— Task prompt —
Among the entries below, find each line holding "from" and return it.

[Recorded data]
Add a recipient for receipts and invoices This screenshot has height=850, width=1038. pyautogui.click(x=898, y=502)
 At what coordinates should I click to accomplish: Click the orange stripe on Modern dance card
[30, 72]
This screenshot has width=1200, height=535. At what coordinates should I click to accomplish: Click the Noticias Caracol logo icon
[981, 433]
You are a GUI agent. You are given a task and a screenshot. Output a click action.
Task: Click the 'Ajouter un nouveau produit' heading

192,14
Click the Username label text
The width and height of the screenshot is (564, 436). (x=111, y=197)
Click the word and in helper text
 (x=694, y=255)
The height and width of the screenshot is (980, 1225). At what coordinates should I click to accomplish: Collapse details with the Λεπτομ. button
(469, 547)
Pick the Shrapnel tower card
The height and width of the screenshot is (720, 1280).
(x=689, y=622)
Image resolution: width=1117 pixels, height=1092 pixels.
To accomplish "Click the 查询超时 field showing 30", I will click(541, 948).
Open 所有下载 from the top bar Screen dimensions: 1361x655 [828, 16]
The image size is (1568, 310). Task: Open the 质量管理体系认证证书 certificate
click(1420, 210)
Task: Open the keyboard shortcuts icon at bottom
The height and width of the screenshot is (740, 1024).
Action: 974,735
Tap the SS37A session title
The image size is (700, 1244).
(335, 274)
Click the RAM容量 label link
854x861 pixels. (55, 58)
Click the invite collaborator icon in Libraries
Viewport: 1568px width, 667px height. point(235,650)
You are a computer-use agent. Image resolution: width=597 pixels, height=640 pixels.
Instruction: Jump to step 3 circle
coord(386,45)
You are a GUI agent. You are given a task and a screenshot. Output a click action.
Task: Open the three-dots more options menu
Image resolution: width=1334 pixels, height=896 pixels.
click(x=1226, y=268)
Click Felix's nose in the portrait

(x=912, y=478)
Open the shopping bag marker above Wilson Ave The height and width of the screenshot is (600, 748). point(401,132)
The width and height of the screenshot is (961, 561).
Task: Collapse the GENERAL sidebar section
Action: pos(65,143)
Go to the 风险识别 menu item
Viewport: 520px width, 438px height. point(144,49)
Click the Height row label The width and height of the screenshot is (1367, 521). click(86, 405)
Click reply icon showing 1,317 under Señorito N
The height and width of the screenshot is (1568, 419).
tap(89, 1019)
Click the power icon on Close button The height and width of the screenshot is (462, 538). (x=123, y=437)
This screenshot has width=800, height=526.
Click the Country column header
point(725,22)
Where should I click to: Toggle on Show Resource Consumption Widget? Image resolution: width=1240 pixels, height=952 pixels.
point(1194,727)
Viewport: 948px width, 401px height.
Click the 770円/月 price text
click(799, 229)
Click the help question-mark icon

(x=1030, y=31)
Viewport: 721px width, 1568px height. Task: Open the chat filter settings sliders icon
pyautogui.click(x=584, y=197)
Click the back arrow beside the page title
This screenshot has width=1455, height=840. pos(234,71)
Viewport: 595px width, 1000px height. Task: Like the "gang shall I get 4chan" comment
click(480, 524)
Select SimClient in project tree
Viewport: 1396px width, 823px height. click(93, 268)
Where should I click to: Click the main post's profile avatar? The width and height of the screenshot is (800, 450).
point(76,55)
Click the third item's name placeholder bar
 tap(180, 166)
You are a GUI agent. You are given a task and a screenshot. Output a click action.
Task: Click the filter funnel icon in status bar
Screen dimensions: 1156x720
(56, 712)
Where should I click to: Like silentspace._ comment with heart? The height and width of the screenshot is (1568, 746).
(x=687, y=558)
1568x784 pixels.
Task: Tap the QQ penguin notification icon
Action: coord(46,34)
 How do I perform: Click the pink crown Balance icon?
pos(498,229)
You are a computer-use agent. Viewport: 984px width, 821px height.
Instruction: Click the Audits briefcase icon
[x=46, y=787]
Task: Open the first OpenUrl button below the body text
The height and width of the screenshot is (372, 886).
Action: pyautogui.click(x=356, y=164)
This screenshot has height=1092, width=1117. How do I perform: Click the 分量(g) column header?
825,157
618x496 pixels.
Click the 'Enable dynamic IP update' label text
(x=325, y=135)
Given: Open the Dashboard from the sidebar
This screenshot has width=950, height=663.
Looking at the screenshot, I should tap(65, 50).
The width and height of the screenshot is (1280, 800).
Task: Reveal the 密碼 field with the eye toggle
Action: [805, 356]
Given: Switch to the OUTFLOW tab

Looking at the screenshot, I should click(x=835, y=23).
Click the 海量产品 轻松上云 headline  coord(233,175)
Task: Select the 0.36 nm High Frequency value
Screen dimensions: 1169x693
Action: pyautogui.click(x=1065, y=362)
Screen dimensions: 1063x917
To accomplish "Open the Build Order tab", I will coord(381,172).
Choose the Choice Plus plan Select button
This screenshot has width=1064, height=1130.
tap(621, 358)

— Exercise answer —
Open 所有下载 from the top bar Screen dimensions: 1361x655 [828, 16]
Given: Open the Dashboard from the sidebar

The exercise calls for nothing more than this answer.